Everything from the line containing "Viewport: 2048px width, 1536px height." through the line containing "Given: Click the collapse" should be repeated exactly, and nothing else from the data.

_DATASET EXTRACT_
• • •
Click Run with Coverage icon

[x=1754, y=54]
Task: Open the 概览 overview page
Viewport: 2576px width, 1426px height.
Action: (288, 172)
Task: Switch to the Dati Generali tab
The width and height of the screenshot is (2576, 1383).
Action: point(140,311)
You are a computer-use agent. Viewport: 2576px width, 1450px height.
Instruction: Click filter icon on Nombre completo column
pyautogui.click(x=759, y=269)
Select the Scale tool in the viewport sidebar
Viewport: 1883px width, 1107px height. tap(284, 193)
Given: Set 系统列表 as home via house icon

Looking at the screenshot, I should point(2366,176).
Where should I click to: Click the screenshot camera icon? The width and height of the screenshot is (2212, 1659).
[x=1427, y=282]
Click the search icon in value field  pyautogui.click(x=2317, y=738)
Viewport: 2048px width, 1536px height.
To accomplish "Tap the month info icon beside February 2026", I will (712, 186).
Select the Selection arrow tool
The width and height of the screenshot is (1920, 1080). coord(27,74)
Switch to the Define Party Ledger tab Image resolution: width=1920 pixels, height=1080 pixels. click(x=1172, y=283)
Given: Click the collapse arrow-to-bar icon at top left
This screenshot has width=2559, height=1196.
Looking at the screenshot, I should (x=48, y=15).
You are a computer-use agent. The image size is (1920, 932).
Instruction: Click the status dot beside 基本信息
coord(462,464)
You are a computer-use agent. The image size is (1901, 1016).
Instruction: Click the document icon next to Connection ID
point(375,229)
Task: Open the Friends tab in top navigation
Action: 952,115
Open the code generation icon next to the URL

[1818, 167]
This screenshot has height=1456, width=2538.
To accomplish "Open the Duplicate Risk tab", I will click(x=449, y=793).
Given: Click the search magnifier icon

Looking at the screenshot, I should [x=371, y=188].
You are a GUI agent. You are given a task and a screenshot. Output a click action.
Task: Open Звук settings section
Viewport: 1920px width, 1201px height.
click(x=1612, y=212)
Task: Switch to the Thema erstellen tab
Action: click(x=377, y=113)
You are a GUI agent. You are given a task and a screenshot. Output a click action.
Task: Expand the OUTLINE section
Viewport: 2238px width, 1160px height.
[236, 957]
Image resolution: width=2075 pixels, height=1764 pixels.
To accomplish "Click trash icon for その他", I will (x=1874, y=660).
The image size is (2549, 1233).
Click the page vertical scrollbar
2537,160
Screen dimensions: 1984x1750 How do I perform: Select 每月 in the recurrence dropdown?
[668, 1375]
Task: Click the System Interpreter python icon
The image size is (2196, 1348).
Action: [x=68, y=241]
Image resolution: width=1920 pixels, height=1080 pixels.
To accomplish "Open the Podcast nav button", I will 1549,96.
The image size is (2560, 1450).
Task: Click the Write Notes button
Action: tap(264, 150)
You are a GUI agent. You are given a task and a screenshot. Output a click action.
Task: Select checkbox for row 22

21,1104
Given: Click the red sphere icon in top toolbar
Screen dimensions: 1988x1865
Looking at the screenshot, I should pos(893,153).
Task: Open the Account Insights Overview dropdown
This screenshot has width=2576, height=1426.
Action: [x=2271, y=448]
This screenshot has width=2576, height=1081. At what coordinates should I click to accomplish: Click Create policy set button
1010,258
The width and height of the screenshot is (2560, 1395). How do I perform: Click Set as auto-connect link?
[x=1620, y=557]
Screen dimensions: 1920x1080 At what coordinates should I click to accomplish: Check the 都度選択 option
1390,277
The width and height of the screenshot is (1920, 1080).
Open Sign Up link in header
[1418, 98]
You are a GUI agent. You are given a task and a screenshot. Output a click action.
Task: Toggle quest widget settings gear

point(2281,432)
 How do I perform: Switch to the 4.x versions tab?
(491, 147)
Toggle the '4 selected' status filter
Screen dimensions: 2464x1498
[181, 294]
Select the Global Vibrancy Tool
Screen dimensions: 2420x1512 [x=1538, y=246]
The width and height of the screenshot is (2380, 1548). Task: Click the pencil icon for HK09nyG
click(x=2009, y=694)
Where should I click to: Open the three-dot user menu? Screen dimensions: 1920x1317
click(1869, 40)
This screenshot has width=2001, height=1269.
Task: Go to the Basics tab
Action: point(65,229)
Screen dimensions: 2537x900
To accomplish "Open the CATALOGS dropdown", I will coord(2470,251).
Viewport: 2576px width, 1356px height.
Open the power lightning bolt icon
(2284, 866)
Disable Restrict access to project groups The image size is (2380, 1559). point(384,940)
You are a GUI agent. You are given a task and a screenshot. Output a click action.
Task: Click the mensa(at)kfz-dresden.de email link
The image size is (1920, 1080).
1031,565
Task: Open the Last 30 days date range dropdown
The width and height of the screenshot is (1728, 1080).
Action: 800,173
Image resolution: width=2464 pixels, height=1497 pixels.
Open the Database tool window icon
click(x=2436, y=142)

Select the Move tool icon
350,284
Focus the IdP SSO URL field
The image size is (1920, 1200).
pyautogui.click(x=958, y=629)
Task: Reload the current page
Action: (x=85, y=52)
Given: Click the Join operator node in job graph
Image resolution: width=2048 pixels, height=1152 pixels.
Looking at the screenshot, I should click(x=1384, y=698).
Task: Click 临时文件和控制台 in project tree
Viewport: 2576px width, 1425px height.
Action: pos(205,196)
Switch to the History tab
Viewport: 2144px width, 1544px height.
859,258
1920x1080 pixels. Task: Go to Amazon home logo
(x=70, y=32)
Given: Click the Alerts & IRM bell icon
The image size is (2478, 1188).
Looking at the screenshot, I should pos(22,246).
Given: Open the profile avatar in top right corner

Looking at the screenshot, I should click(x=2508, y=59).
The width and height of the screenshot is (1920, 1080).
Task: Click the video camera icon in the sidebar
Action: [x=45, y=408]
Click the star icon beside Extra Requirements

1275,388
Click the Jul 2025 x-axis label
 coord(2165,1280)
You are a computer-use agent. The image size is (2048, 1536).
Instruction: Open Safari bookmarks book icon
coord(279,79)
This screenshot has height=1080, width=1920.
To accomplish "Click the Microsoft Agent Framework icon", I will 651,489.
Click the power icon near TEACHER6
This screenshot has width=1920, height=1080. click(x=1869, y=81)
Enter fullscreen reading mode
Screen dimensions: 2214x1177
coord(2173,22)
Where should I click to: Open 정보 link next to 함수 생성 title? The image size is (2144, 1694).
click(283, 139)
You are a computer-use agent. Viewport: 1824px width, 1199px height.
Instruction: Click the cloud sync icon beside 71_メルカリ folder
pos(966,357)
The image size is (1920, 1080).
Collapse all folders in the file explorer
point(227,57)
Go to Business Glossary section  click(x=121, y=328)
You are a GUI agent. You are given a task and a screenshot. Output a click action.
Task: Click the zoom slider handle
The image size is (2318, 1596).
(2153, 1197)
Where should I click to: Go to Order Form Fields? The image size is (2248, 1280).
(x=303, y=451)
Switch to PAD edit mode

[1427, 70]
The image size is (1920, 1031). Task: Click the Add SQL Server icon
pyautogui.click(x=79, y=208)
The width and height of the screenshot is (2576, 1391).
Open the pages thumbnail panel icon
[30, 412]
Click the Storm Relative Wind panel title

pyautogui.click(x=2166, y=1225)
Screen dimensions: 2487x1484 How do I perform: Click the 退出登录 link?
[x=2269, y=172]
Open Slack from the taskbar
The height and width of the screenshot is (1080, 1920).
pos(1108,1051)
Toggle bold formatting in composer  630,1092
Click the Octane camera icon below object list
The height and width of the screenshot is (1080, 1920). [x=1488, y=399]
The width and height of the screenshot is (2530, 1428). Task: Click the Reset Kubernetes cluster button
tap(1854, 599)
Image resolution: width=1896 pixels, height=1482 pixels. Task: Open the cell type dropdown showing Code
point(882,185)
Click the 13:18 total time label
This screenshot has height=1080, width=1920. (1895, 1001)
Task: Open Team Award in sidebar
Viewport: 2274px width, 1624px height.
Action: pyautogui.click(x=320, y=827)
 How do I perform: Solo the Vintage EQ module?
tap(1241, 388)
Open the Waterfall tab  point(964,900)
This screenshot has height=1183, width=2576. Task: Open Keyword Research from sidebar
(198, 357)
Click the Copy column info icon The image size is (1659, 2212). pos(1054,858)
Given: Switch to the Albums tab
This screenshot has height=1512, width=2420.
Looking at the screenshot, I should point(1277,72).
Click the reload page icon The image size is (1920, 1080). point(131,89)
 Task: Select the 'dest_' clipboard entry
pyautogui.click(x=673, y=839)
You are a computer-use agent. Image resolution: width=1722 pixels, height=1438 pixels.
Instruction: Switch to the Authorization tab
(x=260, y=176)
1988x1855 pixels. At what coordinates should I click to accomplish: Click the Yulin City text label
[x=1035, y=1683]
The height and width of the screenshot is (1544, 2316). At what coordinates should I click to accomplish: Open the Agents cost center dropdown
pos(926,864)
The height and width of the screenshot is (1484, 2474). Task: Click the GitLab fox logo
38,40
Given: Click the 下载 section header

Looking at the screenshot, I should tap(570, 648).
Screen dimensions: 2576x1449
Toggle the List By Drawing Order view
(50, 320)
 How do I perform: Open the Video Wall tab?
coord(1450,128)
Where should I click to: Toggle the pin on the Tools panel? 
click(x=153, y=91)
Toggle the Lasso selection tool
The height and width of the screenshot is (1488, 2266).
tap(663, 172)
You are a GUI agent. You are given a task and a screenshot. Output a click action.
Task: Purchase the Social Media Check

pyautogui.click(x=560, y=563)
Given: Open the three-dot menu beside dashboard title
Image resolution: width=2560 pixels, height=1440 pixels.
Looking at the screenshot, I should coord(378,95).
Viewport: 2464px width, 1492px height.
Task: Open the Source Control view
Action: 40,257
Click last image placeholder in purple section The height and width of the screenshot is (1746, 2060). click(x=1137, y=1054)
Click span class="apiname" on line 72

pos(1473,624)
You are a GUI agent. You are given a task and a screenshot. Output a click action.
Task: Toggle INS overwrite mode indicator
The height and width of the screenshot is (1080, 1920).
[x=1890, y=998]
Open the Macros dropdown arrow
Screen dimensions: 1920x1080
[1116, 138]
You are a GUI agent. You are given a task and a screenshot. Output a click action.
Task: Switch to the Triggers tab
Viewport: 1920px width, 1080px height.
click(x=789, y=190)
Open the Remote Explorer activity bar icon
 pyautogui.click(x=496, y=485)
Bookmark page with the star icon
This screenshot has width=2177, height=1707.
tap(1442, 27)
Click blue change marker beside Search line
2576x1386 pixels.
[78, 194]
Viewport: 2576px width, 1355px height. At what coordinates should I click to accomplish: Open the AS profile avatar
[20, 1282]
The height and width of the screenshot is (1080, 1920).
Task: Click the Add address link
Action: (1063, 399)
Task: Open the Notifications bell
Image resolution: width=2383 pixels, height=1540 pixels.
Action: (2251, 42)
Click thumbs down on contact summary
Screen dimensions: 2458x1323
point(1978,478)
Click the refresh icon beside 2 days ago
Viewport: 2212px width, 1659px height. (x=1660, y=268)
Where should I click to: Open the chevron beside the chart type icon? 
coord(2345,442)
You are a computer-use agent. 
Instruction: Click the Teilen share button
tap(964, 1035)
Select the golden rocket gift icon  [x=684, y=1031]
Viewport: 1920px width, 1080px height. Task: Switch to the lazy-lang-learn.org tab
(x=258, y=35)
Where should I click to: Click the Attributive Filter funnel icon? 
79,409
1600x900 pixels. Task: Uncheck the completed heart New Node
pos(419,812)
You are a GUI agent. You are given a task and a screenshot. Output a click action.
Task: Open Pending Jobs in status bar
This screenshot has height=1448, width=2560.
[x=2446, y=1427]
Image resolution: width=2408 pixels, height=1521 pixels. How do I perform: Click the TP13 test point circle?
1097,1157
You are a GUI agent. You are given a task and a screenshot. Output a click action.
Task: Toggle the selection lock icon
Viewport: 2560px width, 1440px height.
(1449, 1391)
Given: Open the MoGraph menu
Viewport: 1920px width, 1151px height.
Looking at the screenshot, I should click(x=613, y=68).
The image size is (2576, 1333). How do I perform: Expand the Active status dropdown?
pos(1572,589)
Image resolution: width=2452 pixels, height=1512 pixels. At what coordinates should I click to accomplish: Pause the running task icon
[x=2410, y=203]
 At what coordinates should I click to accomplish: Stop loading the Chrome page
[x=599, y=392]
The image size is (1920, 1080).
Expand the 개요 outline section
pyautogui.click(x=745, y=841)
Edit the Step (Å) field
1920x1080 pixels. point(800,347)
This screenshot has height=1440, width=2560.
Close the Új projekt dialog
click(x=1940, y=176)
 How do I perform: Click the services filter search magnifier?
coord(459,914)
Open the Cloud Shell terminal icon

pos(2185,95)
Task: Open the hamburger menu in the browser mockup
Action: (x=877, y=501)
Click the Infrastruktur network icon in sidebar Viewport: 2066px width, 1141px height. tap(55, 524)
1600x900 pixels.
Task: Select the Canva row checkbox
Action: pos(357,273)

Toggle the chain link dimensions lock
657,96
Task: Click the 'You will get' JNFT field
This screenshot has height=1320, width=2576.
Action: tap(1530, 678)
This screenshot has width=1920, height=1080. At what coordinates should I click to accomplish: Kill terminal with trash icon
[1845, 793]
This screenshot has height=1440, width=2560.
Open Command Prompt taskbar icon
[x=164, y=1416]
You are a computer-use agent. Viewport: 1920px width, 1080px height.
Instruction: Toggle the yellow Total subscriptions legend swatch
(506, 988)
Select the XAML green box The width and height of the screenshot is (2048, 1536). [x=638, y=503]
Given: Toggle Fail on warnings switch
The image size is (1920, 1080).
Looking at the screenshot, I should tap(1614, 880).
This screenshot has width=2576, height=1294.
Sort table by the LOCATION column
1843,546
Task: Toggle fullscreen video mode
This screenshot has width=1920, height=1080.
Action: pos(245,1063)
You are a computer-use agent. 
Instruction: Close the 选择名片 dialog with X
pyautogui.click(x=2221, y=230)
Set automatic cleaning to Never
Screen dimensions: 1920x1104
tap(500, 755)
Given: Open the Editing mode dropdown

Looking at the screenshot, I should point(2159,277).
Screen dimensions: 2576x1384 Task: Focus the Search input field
• • •
_OUTPUT BELOW_
Viewport: 2048px width, 1536px height.
To accomplish "Tap the month info icon beside February 2026", I will (712, 186).
Select the Selection arrow tool
The width and height of the screenshot is (1920, 1080). coord(27,74)
Switch to the Define Party Ledger tab Image resolution: width=1920 pixels, height=1080 pixels. click(x=1172, y=283)
Given: Click the collapse arrow-to-bar icon at top left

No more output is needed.